Pixel coordinate grounding data:
******

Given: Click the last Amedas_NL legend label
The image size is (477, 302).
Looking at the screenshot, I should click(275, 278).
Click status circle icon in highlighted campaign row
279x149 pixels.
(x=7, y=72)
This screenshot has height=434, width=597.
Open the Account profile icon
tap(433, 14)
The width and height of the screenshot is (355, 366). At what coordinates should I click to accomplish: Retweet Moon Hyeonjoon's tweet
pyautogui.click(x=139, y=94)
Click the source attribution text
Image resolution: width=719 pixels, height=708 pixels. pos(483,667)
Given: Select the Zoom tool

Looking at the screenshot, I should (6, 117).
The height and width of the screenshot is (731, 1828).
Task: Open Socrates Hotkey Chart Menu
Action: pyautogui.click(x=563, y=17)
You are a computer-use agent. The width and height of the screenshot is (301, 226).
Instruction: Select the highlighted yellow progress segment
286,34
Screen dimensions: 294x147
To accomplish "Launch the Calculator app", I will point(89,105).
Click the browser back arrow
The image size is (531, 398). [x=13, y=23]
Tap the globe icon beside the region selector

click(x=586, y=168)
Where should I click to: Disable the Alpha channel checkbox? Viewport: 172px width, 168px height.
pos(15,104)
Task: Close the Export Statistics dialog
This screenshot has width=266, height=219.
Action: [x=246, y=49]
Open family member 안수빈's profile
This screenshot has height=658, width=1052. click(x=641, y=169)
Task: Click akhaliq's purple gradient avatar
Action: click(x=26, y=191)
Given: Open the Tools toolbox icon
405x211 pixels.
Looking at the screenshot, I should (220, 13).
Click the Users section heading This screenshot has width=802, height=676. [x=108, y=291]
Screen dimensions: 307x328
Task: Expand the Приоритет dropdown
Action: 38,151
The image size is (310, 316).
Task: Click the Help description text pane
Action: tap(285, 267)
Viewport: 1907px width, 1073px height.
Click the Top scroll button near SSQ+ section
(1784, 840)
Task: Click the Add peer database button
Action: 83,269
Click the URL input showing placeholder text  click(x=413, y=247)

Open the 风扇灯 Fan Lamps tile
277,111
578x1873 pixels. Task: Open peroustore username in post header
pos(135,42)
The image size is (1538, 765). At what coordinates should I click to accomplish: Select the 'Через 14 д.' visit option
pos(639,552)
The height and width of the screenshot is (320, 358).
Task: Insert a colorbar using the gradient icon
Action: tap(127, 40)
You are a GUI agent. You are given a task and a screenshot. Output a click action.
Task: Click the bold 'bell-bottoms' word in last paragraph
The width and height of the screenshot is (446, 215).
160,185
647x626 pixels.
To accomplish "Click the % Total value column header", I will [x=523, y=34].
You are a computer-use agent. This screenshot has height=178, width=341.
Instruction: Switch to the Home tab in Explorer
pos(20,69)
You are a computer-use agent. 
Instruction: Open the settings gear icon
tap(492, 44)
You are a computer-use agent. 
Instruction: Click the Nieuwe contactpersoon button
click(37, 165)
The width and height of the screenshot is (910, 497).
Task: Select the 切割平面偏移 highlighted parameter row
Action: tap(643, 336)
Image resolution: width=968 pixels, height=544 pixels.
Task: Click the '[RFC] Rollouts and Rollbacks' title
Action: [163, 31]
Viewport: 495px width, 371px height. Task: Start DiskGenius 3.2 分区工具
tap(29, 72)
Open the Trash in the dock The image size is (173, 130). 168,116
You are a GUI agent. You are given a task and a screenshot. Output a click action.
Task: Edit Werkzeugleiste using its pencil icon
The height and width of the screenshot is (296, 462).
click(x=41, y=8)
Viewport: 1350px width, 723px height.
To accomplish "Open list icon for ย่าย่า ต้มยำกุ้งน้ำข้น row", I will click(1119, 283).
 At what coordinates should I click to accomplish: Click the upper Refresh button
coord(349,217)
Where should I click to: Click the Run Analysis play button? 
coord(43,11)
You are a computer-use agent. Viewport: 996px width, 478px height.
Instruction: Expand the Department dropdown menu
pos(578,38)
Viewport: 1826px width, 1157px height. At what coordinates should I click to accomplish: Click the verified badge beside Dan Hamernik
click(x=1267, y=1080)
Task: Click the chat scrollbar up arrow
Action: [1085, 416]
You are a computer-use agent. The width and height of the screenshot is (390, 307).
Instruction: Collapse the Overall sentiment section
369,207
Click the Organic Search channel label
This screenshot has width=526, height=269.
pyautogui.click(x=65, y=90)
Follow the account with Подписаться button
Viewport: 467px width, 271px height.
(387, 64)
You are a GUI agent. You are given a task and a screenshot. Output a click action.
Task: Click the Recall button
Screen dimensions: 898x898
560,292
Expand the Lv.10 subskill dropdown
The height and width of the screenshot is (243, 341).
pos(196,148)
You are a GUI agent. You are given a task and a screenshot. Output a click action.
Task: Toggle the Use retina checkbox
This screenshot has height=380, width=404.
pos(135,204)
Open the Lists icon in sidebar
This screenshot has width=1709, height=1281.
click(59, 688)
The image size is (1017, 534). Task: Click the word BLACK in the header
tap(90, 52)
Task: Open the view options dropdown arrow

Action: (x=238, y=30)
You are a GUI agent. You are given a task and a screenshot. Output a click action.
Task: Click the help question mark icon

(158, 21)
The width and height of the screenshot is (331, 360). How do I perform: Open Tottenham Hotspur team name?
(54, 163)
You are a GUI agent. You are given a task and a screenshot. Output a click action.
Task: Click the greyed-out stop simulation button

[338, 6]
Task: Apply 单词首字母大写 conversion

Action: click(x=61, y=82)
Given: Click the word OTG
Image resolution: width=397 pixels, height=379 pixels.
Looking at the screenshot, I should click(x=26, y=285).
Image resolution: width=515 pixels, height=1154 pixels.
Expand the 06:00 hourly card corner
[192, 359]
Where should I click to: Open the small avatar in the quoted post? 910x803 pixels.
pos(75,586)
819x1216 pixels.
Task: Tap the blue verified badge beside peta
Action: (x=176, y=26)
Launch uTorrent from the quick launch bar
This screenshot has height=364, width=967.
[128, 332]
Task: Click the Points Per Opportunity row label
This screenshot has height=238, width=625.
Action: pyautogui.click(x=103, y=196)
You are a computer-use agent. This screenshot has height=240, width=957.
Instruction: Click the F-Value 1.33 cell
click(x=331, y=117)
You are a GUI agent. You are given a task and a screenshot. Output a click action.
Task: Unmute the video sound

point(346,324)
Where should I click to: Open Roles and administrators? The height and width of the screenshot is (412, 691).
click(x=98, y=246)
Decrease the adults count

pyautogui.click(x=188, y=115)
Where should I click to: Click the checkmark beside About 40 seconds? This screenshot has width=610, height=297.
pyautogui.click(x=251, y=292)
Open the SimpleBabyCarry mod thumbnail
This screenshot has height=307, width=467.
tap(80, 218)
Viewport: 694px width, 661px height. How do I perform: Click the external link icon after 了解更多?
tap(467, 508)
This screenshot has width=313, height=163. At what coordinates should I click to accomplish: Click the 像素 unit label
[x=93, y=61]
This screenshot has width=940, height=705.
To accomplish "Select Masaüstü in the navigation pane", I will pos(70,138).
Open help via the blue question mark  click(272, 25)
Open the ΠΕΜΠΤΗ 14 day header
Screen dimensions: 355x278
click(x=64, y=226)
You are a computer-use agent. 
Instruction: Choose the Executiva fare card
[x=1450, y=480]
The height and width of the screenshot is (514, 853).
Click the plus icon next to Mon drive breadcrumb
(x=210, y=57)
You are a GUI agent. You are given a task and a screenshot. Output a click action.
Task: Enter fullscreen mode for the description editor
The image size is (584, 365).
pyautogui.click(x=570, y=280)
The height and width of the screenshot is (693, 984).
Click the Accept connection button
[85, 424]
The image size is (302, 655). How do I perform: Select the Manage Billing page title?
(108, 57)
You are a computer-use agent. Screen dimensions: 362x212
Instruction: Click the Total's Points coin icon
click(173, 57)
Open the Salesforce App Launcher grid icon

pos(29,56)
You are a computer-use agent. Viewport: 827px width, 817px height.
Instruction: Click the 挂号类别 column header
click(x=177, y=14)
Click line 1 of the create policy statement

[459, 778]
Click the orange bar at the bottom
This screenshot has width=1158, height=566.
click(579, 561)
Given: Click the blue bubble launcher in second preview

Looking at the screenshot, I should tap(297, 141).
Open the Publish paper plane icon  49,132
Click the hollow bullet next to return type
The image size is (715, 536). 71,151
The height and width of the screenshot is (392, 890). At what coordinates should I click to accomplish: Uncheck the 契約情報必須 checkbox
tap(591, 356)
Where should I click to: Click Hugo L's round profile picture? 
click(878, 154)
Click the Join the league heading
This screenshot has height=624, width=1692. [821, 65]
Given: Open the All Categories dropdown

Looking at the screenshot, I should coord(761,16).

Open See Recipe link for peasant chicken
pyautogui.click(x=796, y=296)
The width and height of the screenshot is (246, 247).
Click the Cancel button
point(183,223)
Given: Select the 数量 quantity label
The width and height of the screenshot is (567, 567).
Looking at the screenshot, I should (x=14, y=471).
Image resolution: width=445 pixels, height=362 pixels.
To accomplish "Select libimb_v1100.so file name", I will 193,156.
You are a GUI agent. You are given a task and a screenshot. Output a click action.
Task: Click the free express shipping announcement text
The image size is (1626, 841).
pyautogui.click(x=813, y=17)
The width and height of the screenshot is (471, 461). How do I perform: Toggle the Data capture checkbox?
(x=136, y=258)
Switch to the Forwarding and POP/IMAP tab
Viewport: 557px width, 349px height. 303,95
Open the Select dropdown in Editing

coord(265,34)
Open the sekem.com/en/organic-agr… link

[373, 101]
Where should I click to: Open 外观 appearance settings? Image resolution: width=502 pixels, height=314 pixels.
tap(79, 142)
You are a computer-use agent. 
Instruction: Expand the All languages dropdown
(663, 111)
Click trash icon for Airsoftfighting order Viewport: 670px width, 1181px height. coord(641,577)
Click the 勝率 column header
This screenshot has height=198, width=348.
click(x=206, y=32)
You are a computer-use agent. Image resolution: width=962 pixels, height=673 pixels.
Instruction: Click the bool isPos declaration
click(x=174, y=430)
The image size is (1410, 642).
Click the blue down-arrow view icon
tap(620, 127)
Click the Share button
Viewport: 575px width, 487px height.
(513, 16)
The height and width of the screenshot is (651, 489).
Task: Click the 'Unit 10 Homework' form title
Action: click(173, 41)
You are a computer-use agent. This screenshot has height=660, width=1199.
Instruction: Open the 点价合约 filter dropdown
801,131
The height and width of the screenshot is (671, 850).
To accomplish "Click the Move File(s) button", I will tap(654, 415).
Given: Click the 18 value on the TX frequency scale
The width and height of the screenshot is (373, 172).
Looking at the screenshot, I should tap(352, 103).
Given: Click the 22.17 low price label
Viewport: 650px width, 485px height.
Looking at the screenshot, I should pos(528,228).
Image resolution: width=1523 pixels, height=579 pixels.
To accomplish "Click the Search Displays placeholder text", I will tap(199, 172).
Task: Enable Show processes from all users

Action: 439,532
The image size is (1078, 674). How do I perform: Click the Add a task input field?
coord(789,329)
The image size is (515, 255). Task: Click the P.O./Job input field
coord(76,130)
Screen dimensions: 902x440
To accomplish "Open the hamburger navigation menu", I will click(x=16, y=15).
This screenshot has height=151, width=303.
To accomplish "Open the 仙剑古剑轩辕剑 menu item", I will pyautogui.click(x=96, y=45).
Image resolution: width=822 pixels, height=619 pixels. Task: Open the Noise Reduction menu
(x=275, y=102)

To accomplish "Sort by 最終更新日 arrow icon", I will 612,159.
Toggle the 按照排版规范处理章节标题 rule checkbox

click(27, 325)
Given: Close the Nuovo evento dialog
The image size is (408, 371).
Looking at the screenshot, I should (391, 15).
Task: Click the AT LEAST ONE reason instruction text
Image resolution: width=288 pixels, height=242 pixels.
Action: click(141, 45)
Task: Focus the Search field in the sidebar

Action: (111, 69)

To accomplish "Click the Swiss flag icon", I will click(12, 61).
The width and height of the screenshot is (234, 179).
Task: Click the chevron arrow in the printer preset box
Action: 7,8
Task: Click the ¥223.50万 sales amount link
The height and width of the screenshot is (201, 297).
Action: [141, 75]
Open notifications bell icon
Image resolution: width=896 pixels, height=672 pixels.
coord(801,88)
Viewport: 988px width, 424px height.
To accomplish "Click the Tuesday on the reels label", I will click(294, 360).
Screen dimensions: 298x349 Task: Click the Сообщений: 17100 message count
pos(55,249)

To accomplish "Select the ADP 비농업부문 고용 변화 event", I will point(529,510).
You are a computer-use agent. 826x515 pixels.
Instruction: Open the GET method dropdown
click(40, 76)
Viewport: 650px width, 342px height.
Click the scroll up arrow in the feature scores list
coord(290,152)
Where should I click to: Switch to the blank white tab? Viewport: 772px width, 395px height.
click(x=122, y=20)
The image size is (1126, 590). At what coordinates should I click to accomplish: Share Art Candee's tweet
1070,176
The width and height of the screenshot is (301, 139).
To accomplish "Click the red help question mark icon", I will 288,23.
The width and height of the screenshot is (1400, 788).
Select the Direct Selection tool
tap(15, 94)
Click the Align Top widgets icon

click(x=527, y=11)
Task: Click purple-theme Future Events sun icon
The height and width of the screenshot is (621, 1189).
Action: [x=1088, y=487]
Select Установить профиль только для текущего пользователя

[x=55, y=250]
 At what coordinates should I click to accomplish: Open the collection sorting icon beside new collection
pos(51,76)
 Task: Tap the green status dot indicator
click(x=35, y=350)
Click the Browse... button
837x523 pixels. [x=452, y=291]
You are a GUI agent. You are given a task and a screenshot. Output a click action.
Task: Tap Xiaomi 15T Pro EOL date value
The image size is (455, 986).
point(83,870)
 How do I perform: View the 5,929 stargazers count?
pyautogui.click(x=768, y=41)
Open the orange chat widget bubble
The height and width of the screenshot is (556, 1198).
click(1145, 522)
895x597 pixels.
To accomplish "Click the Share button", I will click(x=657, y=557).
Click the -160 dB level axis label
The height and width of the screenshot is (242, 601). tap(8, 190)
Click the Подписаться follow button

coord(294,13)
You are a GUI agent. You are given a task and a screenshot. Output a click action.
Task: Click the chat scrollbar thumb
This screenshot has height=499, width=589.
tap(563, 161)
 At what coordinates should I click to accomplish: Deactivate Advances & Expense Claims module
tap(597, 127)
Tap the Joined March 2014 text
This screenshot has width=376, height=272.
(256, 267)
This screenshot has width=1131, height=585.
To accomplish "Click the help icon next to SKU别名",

******

- HOW TO COMPLETE THIS TASK
All lines from the one with "Click the Browse... button" onward to the end of the records above should be repeated exactly, and only those lines.

- ANSWER TO THE PROBLEM
Click the Browse... button
837x523 pixels. [x=452, y=291]
You are a GUI agent. You are given a task and a screenshot. Output a click action.
Task: Tap Xiaomi 15T Pro EOL date value
The image size is (455, 986).
point(83,870)
 How do I perform: View the 5,929 stargazers count?
pyautogui.click(x=768, y=41)
Open the orange chat widget bubble
The height and width of the screenshot is (556, 1198).
click(1145, 522)
895x597 pixels.
To accomplish "Click the Share button", I will click(x=657, y=557).
Click the -160 dB level axis label
The height and width of the screenshot is (242, 601). tap(8, 190)
Click the Подписаться follow button

coord(294,13)
You are a GUI agent. You are given a task and a screenshot. Output a click action.
Task: Click the chat scrollbar thumb
This screenshot has height=499, width=589.
tap(563, 161)
 At what coordinates should I click to accomplish: Deactivate Advances & Expense Claims module
tap(597, 127)
Tap the Joined March 2014 text
This screenshot has width=376, height=272.
(256, 267)
This screenshot has width=1131, height=585.
To accomplish "Click the help icon next to SKU别名",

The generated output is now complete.